Epidemiological research shows that approximately 30% of community-living people aged 65 years and over fall at least once a year. Among them, women appear more likely to fall, with studies reporting that approximately 65% of women fall in their usual place of residence compared to only 44% of men. Portable and cheap inertial sensors has been proved to be a feasible way to quantify collect gait data in people’s own environment on either the trunk or foot. Our aim was to further understand gait differences between young and older women in gait acceleration intensity, variability and stability of the feet and trunk using inertial sensors.
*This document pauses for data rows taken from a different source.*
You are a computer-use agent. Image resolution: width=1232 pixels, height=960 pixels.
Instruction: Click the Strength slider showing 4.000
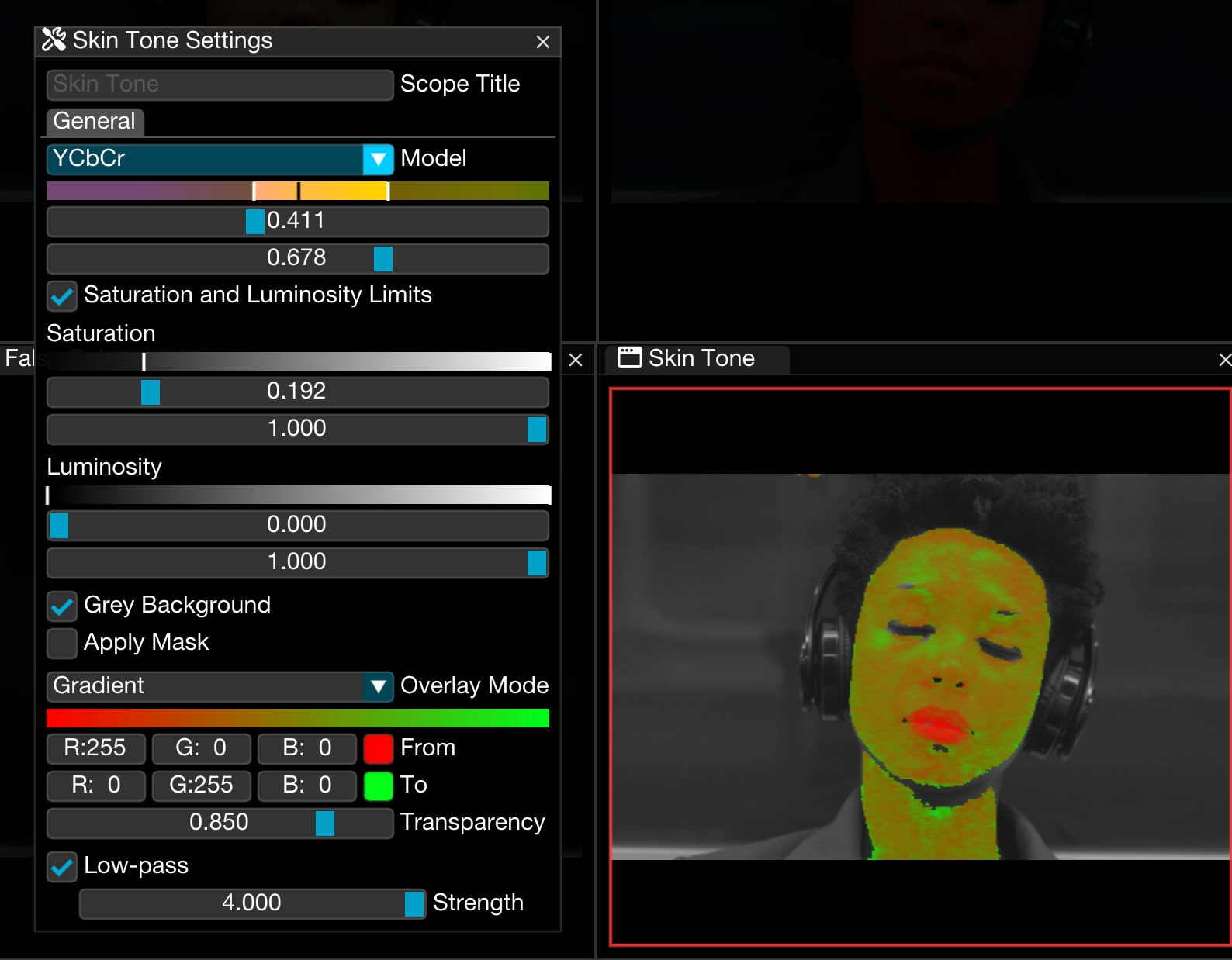(251, 903)
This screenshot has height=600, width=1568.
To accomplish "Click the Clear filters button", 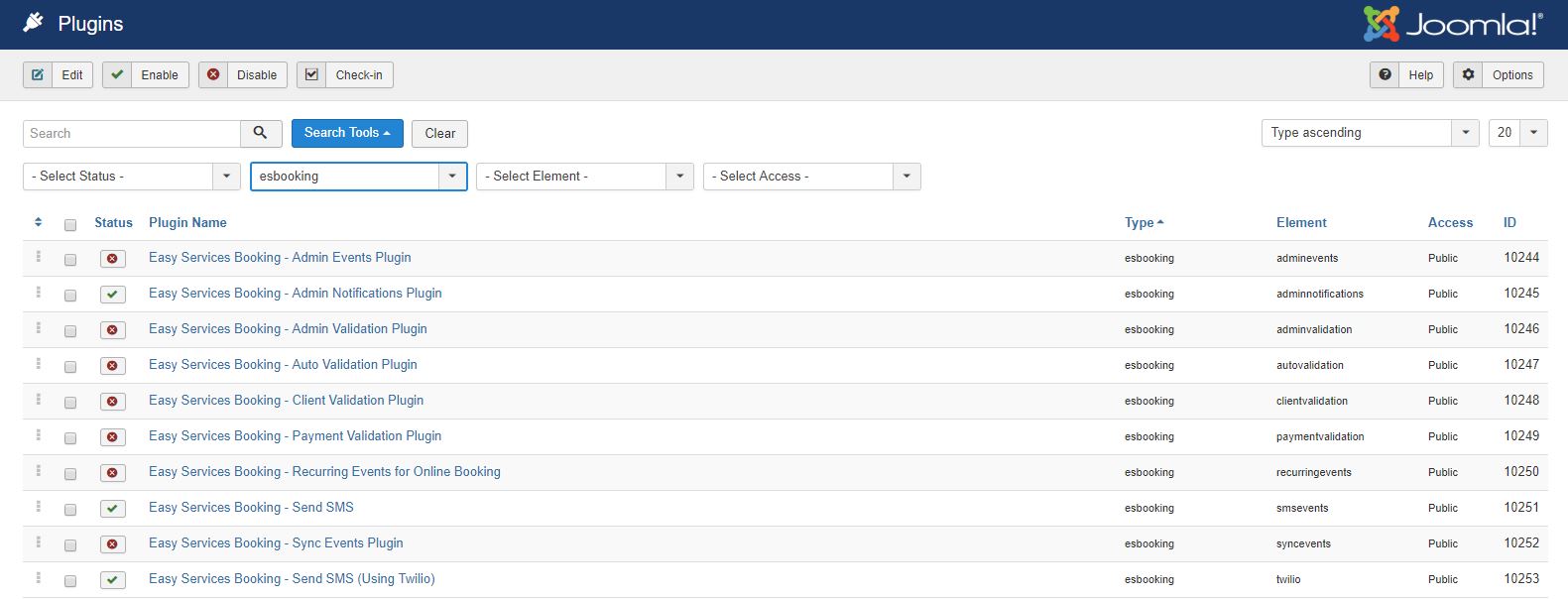I will [x=440, y=134].
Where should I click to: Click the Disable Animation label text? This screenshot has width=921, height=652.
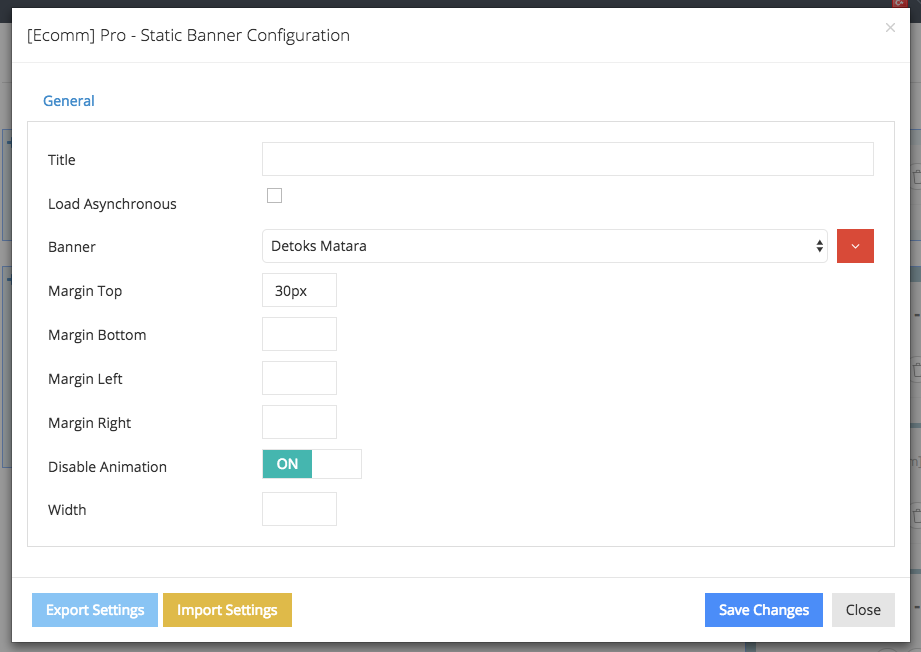(x=107, y=467)
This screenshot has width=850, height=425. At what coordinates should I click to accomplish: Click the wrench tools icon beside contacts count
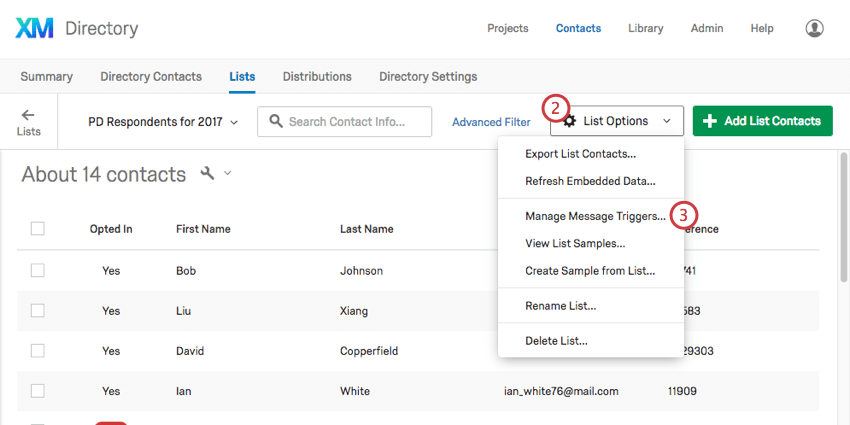coord(208,174)
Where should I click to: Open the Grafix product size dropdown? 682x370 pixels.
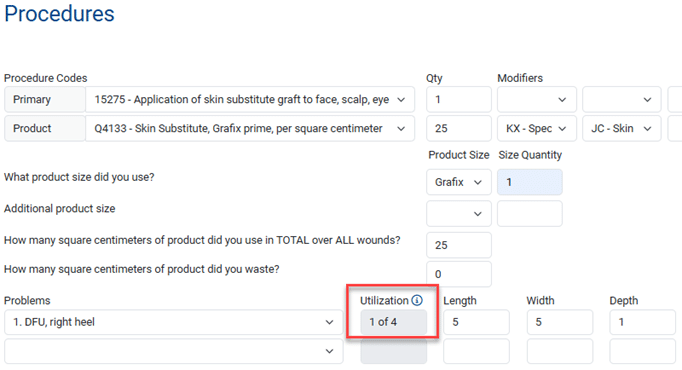tap(459, 182)
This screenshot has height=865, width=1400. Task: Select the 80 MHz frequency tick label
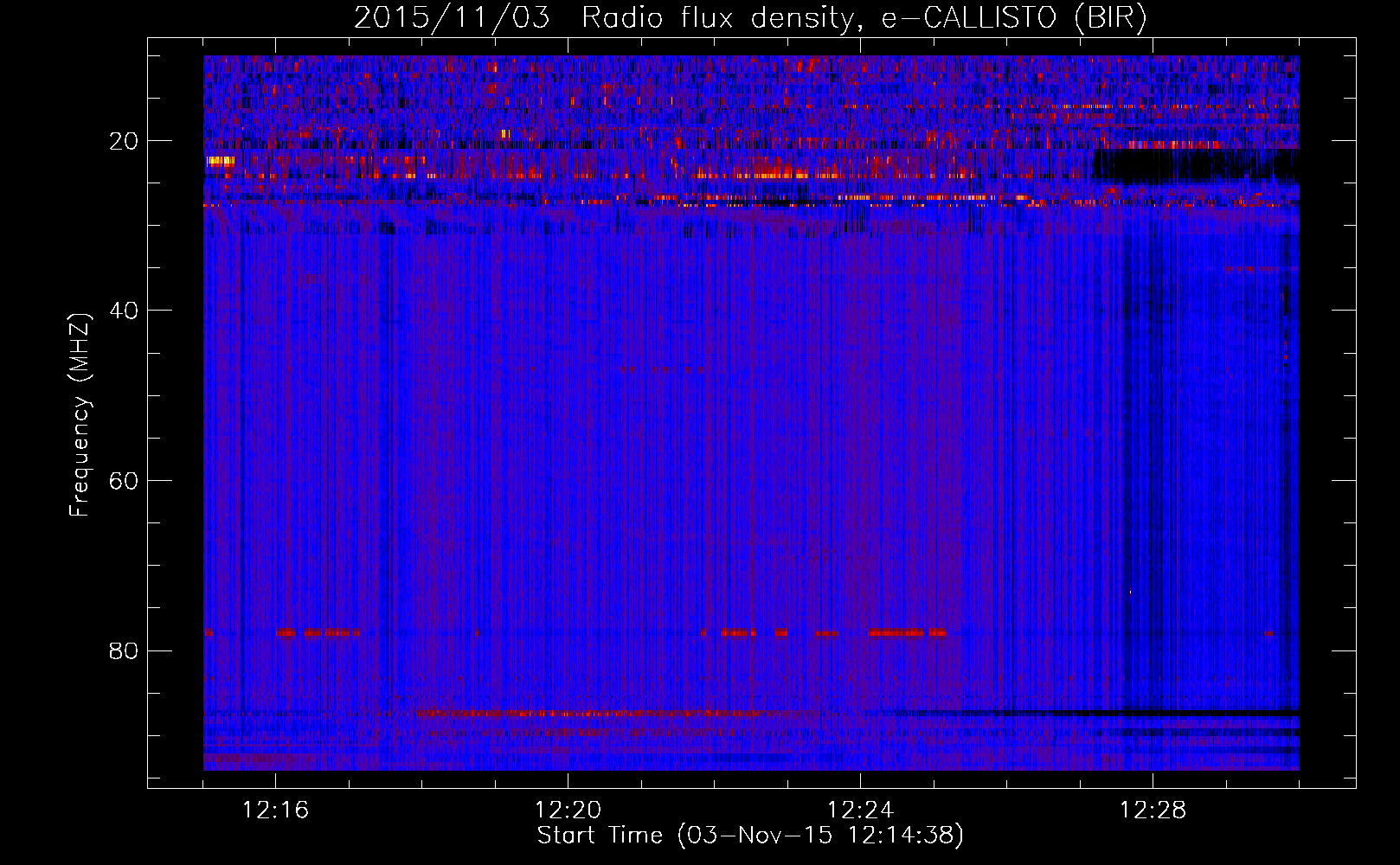point(124,650)
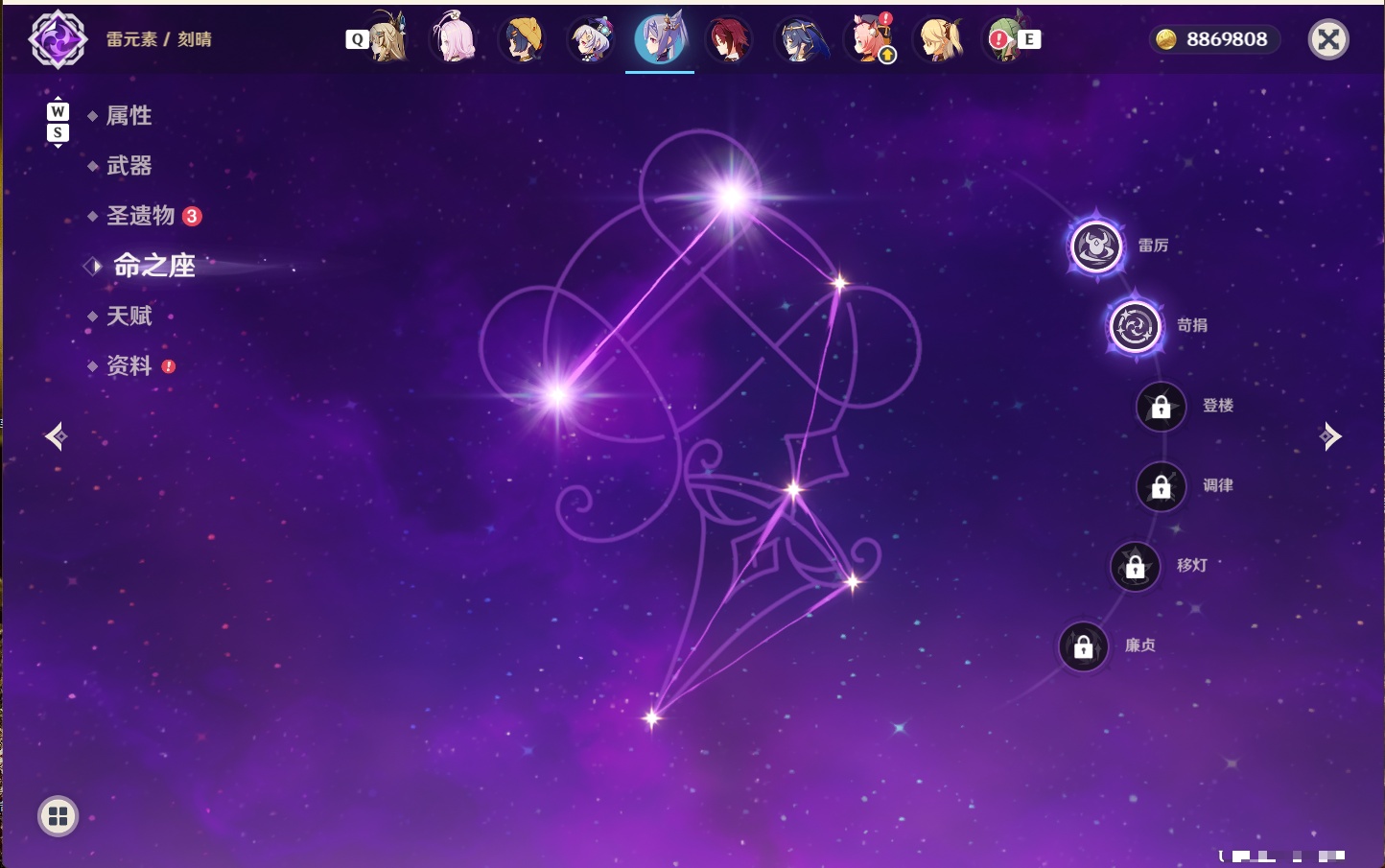
Task: Select the locked 调律 constellation node
Action: 1161,486
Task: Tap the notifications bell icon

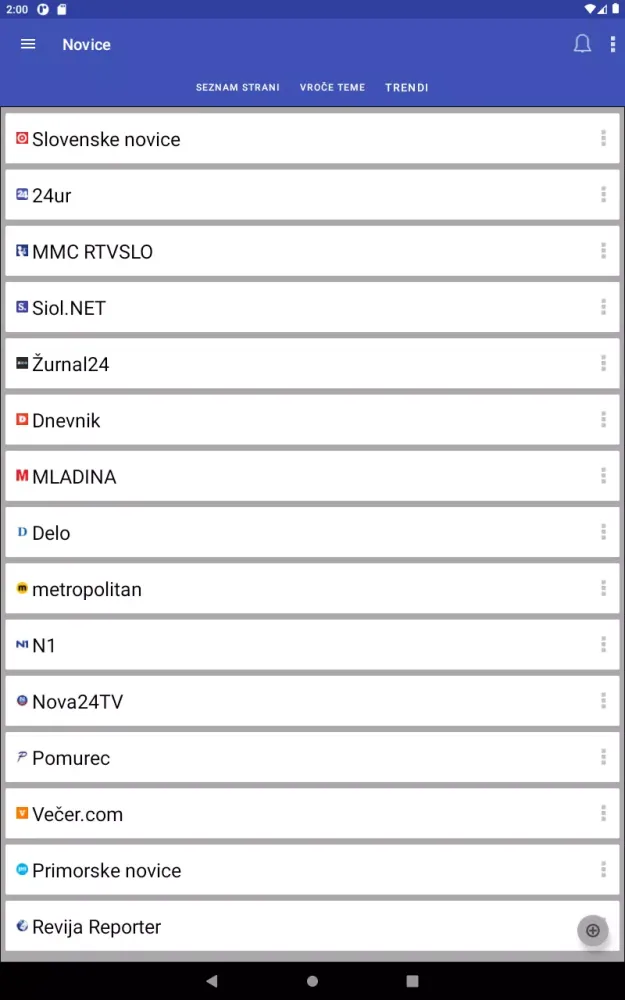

We recruited 20 older women (mean age 68 years) and 18 young women (mean age 22) to walk straight for 100 meters at their preferred speed, while wearing inertial sensors on their heels and lower back (See Figure 1). Since previous research has shown that clinical gait tests of 4 or 10 meters do not represent daily-life gait very well, we asked people to walk 100 meters to reflect well the natural gait without participants being exhausted. We used sagittal plane angular velocity of foot sensor to classify gait events, time of heel strike and toe off (See Figure 2). We found that foot maximum vertical acceleration and amplitude, trunk-foot vertical acceleration attenuation, as well as their variability were significantly smaller in older compared to young women. In contrast, trunk mediolateral acceleration amplitude, maximum vertical acceleration, and amplitude, as well as their variability were significantly larger in older compared to young women. Moreover, older women showed lower stability (i.e., higher LDE values) in mediolateral acceleration as well as lower mediolateral and vertical angular velocities of the trunk.
Even though we measured healthy older women, they had softer floor impacts with higher vertical trunk acceleration, lower attenuation between trunk-foot vertical acceleration, and higher variability of the trunk acceleration, and hence, were more likely to fall. These findings suggest that instrumented gait measurements may help for the early detection of changes or impairments in gait performance.
Figure 1. Test environment
Figure 2. Sagittal plane angular velocity of foot sensor (The blue and red points represented the gait events Theel_strike and Tfoot-flat, respectively)
Yuge Zhang, Xinglong Zhou, Mirjam Pijnappels, Sjoerd M. Bruijn. Differences in gait stability and acceleration characteristics between healthy young and older females. Frontiers in rehabilitation sciences, 2021. DOI: 10.3389/fresc.2021.763309.
About the Author
PhD student at Vrije Universiteit Amsterdam
Yuge Zhang is a PhD student at Vrije Universiteit Amsterdam. Her main research topic is fall prevention in older people, using techniques to analyze gait based on inertial sensors.